Question d'origine :
Bonjour !
Je cherche des musiques (ou des chansons) qu'on pouvait écouter dans les années 1950, en France, et qui étaient déjà assez connues en 1954.
Et savez-vous qu'est-ce qu'on pouvait écouter à cette époque pour danser et fêter un mariage ? C'est les débuts du rock'n roll aux Etats-Unis, mais il n'est pas encore très présent en France (avant Johnny Halliday dans les années 60 il me semble), mais est-ce que c'est encore vraiment la période des bals musette ?
Merci beaucoup !
Réponse du Guichet
bml_mus
- Département : Musique
Le 06/05/2016 à 13h00
Bonjour,
En 1954, il n’y a pas en Europe de charts ou autres classements des meilleures ventes. En France, la première revue à publier un classement des disques les plus demandés chez les disquaires et dans les juke-boxes, Music Hall parait de 1955 à 1959. Mais ce n’est sans doute pas un problème pour vous répondre car ce qui était entendu l’était souvent davantage à la radio que sur des électrophones. Le premier électrophone portatif complet (avec haut-parleur) Teppaz ne sortira qu’en 1955, auparavant, il n’y avait d’électrophones que dans les familles d’un certain niveau social.
Notre réponse sera donc empirique et s’appuiera essentiellement sur les travaux de Daniel Lesueur qui s’est penché souvent sur cette question et décrit ses résultats ainsi : « Notre palmarès se veut le reflet de la popularité des chansons sur le grand public à une période donnée ». Toutefois, ses classements établis par année ne reflètent sans doute pas la continuité de l’écoute de musiques sorties dans les années précédentes. Nous allons donc essayer de nuancer.
Comme vous le subodorez, l’année 1954 n’est absolument pas rock’n’roll en France, mais même pas aux Etats-Unis : c’est l’année des premiers enregistrements, mais pas de leur succès (Rock around the clock enregistré en avril 1954 dans sa version rock de Bill Haley and the Comets ne deviendra numéro 1 qu’en 1955 grâce au film Blackboard Jungle (Graine de violence) dont c’était la chanson principale).

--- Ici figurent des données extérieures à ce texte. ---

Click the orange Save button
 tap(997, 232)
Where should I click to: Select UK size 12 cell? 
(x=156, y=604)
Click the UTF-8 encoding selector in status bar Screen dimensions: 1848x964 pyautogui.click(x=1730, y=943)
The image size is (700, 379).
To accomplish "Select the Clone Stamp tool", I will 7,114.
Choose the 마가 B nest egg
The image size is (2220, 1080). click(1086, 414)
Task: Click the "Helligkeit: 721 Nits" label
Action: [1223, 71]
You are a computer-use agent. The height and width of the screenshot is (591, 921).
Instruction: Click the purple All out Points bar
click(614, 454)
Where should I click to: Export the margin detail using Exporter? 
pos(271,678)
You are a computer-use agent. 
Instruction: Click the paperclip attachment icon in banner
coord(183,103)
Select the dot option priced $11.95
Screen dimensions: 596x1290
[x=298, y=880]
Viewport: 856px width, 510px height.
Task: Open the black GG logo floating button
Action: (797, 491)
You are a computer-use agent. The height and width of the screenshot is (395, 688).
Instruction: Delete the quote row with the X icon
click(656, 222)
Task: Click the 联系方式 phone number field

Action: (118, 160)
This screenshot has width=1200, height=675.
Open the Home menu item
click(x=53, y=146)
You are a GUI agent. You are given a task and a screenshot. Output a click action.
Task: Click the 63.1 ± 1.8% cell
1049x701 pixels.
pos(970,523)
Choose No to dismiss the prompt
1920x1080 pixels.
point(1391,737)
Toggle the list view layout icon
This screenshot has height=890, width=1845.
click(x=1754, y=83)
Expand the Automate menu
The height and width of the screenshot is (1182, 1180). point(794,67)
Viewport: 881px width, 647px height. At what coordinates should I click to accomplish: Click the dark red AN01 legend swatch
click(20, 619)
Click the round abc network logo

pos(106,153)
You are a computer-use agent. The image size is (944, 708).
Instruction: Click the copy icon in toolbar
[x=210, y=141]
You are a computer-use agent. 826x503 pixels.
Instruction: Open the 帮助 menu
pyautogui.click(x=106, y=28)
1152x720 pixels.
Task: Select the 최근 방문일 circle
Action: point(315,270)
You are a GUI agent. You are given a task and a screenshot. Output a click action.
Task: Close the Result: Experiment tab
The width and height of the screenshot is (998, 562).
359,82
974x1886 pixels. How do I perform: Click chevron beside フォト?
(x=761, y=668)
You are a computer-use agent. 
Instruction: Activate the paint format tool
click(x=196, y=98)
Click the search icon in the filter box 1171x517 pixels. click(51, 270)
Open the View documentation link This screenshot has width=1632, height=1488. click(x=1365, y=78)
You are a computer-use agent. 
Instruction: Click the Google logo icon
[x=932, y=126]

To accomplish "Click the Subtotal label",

Compte-tenu des nombreuses divergences entre les classements établis par Daniel Lesueur en 2014 et 16 ans plus tôt, on ne peut pas établir de classement réel. Mais on retrouve parmi les succès enregistrés dans l’année :
Un jour tu verras (Mouloudji)
Le petit cordonnier (Francis Lemarque)
(interprétation filmée en 1956)
La goualante du pauvre Jean (Edith Piaf)
Le Grisbi(du film touchez pas au grisbi, musique de Jean Wiener, interprétée par Jean Wetzel à l’harmonica)
Mon pote le gitan (Yves Montand)
La chasse aux papillons (qui bénéficie de 2 interprètes, son auteur Georges Brassens et Patachou)
Le complexe de la truite (Les frères Jacques, d’après La truite de Schubert, paroles de Francis Blanche)
Mets deux tunes dans l'bastringue (Jean Constantin)
C'était mon copain (Gilbert Bécaud)
Le piano du pauvre (Catherine Sauvage, paroles et musique de Léo Ferré)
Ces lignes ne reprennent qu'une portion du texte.